## Excerpted text
◇ ◇ ◇ ◇ ◇

Tom Cipullo (born November 22, 1956) is an American composer. Known mostly for vocal music, he has also composed orchestral, chamber, and solo instrumental works. His opera, Glory Denied, has been performed to critical acclaim in New York, Washington, and Texas.
==Early life==
Tom Cipullo was born into a musical family on Long Island, New York. His father, a jazz bassist performing under the name Ray Carle, worked throughout the New York area and hosted a successful radio show in the late 1950s and early 1960s, broadcasting with a quartet from the Café Rouge of the Statler Hilton Hotel. Cipullo's brother, Chris, was a drummer in Los Angeles. Cipullo's father named him after the bandleader Tommy Dorsey. Dorsey, who appeared frequently at the Café Rouge, died just a few days after Cipullo's birth.

Cipullo attended Hofstra University, Boston University, and the Graduate Center of the City University of New York. His teachers included David Del Tredici, Elie Siegmeister, Albert Tepper, Thea Musgrave (orchestration), and Graham Forbes, a highly regarded jazz pianist and the accompanist for Frank Sinatra during a period in the 1950s.

==Professional career==
Cipullo's song cycles may be said to have entered the standard repertoire. He has composed over 225 songs, one evening-length chamber opera, six works for voices and chamber ensemble, solo piano pieces, and works for chorus and orchestra. Several of his song cycles are published by Oxford University Press, and others are distributed by Classical Vocal Reprints. His music appears on over a dozen commercially-released compact discs on the Albany, CRI, PGM, MSR Classics, GPR, Centaur, and Capstone labels.

==Musical style and critical reception==
Cipullo is a composer of tonal music, although his use of harmony may occasionally stretch to include bitonality and extremely dissonant passages. His vocal music is lyrical in the extreme, but marked by large leaps, lengthy phrases with surprising breaths, numerous shifts in meter, virtuosic piano accompaniments, and a love of musical allusion. Writing for The New York Times, Allan Kozinn said, "Mr. Cipullo's vocal writing is fresh and natural, and he amplifies it with thoughtful, sometimes picturesque commentary in the piano line." Cipullo's compositions are text-driven, and Fanfare magazine noted that "he excels by pulling off the conjuror's trick mastered by all the great writers of poem-based song from Schubert forward—the blurring of the demarcation between where the word ends and the music begins." In presenting him with its Arts & Letters Award, the American Academy of Arts and Letters cited Cipullo's music for its "inexhaustible imagination, wit, expressive range and originality."

◇ ◇ ◇ ◇ ◇

[Dataset records]
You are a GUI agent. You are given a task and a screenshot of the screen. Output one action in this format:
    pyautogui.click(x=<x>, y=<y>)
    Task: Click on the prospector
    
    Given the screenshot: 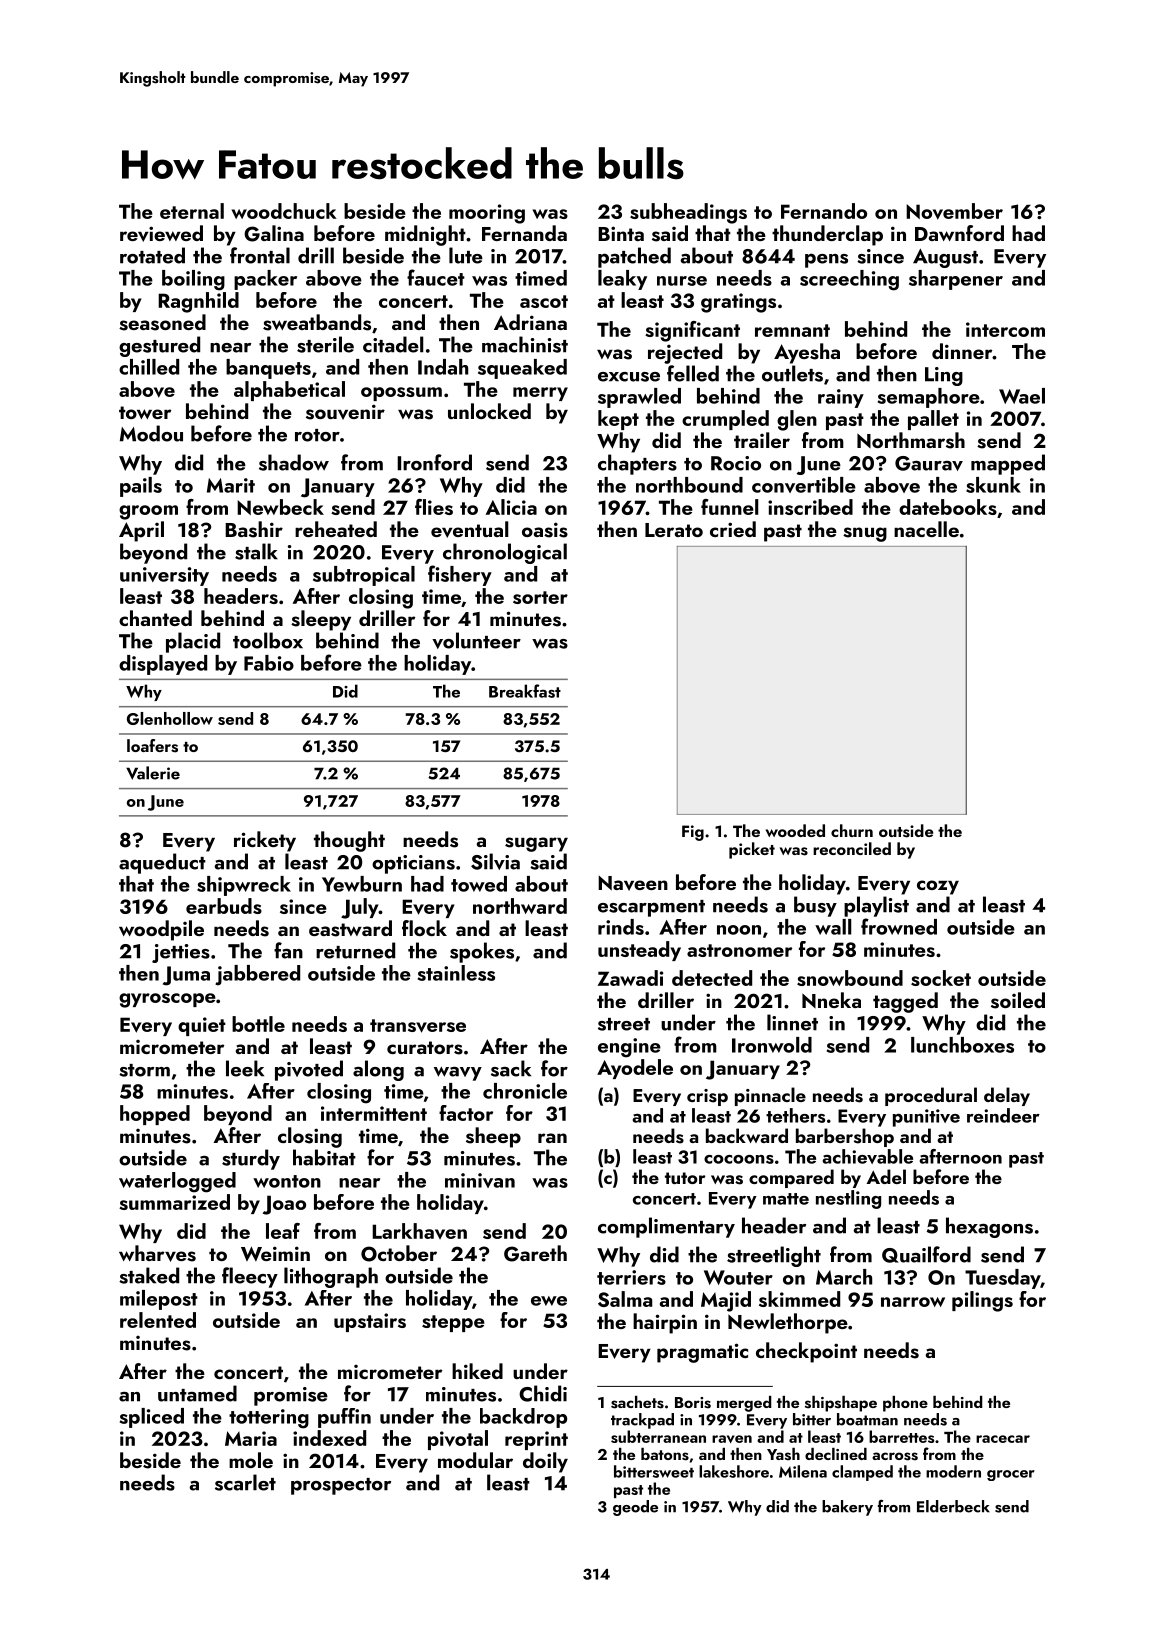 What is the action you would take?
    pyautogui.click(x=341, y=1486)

◇ ◇ ◇ ◇ ◇

## What to work on
(A) Decide whether each statement agrees with the text on Tom Cipullo: (i) Cipullo's father performed jazz under the name Ray Carle. (ii) Cipullo has composed three chamber operas. (iii) Cipullo was named after Frank Sinatra. Answer yes or no for each and quote the deciding words from the text.
(B) Output the passage of the text on Tom Cipullo between "Tom Cipullo (born" and "after Cipullo's birth.", inclusive.
These records have no connection to the text on Tom Cipullo.

## Answers to the problems
(A)
(i) Yes: "His father, a jazz bassist performing under the name Ray Carle"
(ii) No: "one evening-length chamber opera"
(iii) No: "Cipullo's father named him after the bandleader Tommy Dorsey."

(B)
Tom Cipullo (born November 22, 1956) is an American composer. Known mostly for vocal music, he has also composed orchestral, chamber, and solo instrumental works. His opera, Glory Denied, has been performed to critical acclaim in New York, Washington, and Texas.
==Early life==
Tom Cipullo was born into a musical family on Long Island, New York. His father, a jazz bassist performing under the name Ray Carle, worked throughout the New York area and hosted a successful radio show in the late 1950s and early 1960s, broadcasting with a quartet from the Café Rouge of the Statler Hilton Hotel. Cipullo's brother, Chris, was a drummer in Los Angeles. Cipullo's father named him after the bandleader Tommy Dorsey. Dorsey, who appeared frequently at the Café Rouge, died just a few days after Cipullo's birth.